__Work to be completed__.
For the entries below, say how many lines hold the word "Expand", with the number as the only reply.

__Data extracts__.
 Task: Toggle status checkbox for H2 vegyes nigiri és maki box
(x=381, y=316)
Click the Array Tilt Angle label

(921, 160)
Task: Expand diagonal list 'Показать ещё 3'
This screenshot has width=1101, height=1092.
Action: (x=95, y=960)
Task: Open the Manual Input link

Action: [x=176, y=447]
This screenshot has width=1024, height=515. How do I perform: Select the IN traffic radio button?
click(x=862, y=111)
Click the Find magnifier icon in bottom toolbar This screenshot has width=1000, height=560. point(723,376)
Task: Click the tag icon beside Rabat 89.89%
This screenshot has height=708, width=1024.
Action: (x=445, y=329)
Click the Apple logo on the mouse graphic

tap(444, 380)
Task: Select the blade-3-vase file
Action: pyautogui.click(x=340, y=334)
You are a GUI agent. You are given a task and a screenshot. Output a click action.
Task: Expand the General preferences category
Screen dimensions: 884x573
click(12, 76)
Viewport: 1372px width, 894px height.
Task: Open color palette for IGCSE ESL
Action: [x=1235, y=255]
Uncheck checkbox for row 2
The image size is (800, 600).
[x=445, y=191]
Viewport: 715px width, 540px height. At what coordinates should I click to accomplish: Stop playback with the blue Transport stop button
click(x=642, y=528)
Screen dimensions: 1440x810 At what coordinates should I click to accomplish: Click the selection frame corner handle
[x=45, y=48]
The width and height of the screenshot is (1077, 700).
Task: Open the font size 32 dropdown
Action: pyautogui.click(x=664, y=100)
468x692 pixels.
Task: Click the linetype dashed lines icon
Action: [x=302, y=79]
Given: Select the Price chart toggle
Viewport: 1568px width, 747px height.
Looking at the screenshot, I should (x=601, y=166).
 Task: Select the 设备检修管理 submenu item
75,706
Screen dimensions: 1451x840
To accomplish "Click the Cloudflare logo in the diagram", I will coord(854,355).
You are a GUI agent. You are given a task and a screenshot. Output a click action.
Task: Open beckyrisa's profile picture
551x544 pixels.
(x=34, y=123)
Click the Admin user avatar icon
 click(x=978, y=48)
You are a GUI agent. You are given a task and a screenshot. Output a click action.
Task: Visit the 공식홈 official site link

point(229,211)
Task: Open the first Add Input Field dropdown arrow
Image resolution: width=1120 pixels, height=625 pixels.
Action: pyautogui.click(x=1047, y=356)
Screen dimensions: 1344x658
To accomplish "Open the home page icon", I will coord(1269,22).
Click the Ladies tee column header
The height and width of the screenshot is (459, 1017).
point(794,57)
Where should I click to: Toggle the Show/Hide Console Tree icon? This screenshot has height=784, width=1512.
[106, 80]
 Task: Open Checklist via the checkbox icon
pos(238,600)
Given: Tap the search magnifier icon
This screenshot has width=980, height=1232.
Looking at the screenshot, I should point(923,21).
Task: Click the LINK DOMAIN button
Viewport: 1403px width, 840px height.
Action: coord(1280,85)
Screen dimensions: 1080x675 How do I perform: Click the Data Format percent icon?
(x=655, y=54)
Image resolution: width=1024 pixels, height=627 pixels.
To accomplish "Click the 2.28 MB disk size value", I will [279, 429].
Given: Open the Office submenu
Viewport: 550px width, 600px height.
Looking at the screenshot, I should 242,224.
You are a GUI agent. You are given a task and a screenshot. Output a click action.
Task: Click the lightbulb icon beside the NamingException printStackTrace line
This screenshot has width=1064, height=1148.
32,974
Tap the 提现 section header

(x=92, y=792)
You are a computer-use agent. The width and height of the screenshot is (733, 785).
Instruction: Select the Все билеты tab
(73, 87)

__Answer space__.
2